Passage shown —
━━━

Ofcom said it received evidence showing Microsoft makes it less attractive for customers to run its Office productivity apps on cloud infrastructure other than Microsoft Azure.

Igor Golovniov | Sopa Images | Lightrocket via Getty Images

LONDON — Britain’s competition regulator is preparing remedies aimed at solving competition issues in the multibillion-pound cloud computing industry.

The Competition and Markets Authority is set to unveil its provisional decision detailing “behavioral” remedies addressing anti-competitive practices in the sector following a months-long investigation into the market, two sources familiar with the matter told CNBC.

The sources, who preferred to remain anonymous given the investigation’s sensitive nature, said that the cloud market remedies could be announced within the next two weeks. The regulator previously set itself a deadline of November to December 2024 to publish its provisional decision.

A CMA spokesperson declined to comment on the timing of its provisional decision when asked by CNBC.

Plural co-founder on whether Nvidia's dominance can be shaken

Cloud infrastructure services is a market that’s dominated by U.S. technology giants Amazon and Microsoft. Amazon is the largest player in the market, offering cloud services via its Amazon Web Services (AWS) arm. Microsoft is the second-largest provider, selling cloud products under its Microsoft Azure unit.

The CMA probe traces its history back to 2022, when U.K. telecoms regulator Ofcom kicked off a market study examining the dominance of cloud giants Amazon, Microsoft and Google. Ofcom subsequently referred its cloud review to the CMA to address competition issues in the market.

Why is the CMA concerned?

Among the key issues the CMA is expected to address with recommended behavioral remedies, are so-called “egress” fees charging companies for transferring data from one cloud to another, licensing fees viewed as unfair, volume discounts, and interoperability issues that make it harder to switch vendor.

According to one of the sources, there’s a chance Google may be excluded from the scope of the competition remedies given it is smaller in size compared to market leaders AWS and Microsoft Azure.

Amazon and Microsoft declined to comment on this story when contacted by CNBC. Google did not immediately return a request for comment.

What could the remedies look like?

The CMA has said previously in June that it was more minded toward considering behavioral remedies to resolve its concerns as opposed to “structural” remedies, such as ordering divestments or operational separations.

━━━

The data —
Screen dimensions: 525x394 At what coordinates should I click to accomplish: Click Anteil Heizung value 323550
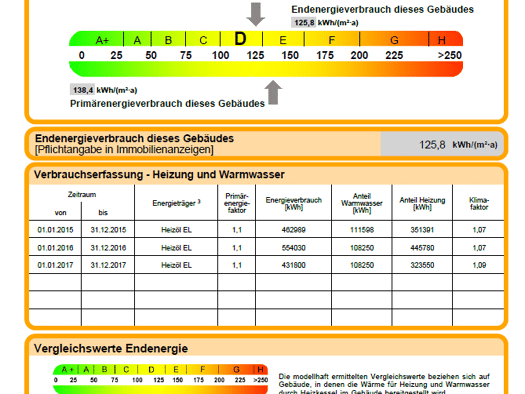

━━━

Work to be completed —
From the cloud competition article, extract the stretch from "LONDON — Britain’s" through "asked by CNBC.", copying it word for word.

Answer area —
LONDON — Britain’s competition regulator is preparing remedies aimed at solving competition issues in the multibillion-pound cloud computing industry.

The Competition and Markets Authority is set to unveil its provisional decision detailing “behavioral” remedies addressing anti-competitive practices in the sector following a months-long investigation into the market, two sources familiar with the matter told CNBC.

The sources, who preferred to remain anonymous given the investigation’s sensitive nature, said that the cloud market remedies could be announced within the next two weeks. The regulator previously set itself a deadline of November to December 2024 to publish its provisional decision.

A CMA spokesperson declined to comment on the timing of its provisional decision when asked by CNBC.